The Starship launch which was carried out last Thursday 20 April from SpaceX’s spaceport facility in Boca Chica Texas saw the unmanned Starship spacecraft exploded in mid-flight shortly after clearing the launchpad.
Fallout from failed Starship launch
Last week’s lift off destroyed the purpose-built launchpad and resulted in debris and particulate matter being spread across a large area following the explosion of the rocket.
Following Thursday’s incident, the Federal Aviation Administration grounded the Starship Super Heavy Launch program, pending the results of a standard investigation process, according to an email sent to CNBC.
According to news source NBC News, local residents and researchers are now assessing the impact of the resultant fallout on both local communities and the local environment including wildlife.
The key concern centres around the ash like particulate matter and debris which travelled beyond the anticipated debris field.
FAA airspace considerations
With the pace of space-related airspace activity steadily increasing, the FAA has previously taken steps to consider the impact on other airspace users and the integration of launch operations into their airspace.
In the week prior to the failed SpaceX launch, the FAA publicised the steps it was taking to optimize and equitably manage the airspace in the vicinity of launch sites.
The agency will rely on a set of objective factors to better balance the needs of launch licensees, as well as airlines, general aviation and the military to minimize disruptions.

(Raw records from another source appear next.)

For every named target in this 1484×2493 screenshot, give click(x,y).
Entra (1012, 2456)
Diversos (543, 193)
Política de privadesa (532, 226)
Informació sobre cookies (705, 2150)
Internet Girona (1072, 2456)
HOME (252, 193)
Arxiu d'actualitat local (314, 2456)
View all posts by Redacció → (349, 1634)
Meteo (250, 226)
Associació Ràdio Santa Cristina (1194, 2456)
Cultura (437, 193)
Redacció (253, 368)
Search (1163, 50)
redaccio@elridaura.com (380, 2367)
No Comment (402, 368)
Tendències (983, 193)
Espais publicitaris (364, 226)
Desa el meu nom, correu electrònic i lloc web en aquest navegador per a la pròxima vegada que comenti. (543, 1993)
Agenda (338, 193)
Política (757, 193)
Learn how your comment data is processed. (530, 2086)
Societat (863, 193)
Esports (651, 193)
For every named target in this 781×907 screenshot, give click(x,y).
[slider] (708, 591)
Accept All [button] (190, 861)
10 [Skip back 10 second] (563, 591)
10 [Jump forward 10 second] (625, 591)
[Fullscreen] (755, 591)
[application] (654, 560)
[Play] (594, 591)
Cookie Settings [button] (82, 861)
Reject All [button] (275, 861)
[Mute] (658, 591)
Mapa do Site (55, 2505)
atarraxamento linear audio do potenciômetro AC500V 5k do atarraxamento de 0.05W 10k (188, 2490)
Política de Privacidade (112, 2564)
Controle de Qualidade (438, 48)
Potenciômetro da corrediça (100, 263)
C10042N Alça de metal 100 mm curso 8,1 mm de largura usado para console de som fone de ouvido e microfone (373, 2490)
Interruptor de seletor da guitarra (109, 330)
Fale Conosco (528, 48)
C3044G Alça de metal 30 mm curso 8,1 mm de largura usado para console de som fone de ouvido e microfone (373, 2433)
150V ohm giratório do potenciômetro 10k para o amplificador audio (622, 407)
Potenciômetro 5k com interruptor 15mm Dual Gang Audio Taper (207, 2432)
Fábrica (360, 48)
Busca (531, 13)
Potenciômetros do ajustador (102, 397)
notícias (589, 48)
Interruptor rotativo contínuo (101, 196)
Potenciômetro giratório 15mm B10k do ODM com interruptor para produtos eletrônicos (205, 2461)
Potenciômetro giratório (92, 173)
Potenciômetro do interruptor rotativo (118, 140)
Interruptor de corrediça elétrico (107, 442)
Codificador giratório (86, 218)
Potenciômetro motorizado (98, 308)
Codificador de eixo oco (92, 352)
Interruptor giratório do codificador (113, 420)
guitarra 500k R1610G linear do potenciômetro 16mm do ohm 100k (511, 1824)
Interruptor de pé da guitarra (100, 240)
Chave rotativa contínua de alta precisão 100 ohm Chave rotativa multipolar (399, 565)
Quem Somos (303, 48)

The FAA lists a number of factors which it uses in determining whether a commercial space operation may proceed as requested or whether an alternative time is necessary. These factors include:
- The location and timing of the proposed commercial space operation
- The number of flights and/or passengers that will be affected by the operation
- Holidays or significant events that result in more NAS congestion generally or in specific areas of the country (e.g., Thanksgiving, Christmas, New Years, Spring break, Memorial Day, Independence Day, Labor Day, Super Bowl, significant military operations/exercises)
- Launch window duration.
- Nighttime v. daytime launches: The FAA encourages commercial space operations to take place during nighttime hours (to the extent practicable) when other flight operations tend to be reduced
- Mission purpose: The FAA generally will prioritize commercial space operations that (1) have a national security purpose or are in the national interest and/or (2) commercial space launches carrying payloads.
FAA June convention
At the end of June, the agency will convene the aviation and space industries in order to continue collaborating on the issue. The aviation regulator will also later launch the Airspace Access Priorities Aviation Rulemaking Committee.
That work is in addition to the use of tools and procedures (such as the Space Data Integrator) that have cut airspace closures to an average of two hours instead of four hours per launch.